ABOUT THIS TASK: From the records below, determine the number of lines containing "showing". Output that number alone.

[DATA PROVIDED — start]

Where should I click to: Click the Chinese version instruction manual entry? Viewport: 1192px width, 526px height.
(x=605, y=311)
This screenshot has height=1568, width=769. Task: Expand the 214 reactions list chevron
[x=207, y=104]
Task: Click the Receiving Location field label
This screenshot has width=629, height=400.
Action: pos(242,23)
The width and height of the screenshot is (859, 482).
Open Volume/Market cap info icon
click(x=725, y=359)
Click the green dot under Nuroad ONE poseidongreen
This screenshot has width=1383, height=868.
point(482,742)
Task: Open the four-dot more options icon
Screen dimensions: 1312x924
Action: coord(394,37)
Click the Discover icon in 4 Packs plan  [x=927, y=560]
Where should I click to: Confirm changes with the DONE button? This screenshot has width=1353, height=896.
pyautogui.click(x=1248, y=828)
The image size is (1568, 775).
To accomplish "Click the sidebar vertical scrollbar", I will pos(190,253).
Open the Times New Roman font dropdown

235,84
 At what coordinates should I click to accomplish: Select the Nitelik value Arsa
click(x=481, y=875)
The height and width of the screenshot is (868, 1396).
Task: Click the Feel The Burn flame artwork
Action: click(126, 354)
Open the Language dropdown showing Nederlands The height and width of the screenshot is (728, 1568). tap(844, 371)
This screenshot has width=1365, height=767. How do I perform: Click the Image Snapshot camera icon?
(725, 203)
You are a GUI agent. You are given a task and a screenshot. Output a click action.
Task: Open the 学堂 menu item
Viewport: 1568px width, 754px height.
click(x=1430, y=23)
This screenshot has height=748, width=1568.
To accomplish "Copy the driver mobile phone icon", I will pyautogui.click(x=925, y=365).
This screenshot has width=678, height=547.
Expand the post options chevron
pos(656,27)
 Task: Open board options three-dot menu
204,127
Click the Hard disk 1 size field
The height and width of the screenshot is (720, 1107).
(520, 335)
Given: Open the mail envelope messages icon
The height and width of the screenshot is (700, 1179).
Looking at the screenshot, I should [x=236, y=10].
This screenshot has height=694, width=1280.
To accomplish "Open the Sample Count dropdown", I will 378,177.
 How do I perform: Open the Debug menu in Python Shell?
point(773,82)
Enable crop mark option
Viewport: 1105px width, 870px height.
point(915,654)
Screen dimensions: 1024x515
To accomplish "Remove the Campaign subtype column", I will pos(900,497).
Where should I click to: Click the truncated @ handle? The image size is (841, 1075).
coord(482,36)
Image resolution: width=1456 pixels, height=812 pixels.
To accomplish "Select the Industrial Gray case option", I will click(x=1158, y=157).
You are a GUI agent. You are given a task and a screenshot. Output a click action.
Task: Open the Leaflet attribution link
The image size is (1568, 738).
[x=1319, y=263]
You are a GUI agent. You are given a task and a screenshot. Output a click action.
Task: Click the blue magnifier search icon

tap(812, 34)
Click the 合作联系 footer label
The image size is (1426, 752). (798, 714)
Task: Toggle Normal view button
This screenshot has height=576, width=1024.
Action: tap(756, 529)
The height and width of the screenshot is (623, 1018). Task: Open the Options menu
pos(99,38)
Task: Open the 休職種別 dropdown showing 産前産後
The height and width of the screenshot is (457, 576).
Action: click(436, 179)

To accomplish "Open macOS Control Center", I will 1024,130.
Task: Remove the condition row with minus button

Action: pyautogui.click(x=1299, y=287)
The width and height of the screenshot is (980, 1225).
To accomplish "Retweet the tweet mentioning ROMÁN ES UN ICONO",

[DATA PROVIDED — finish]

RESPONSE BELOW: 2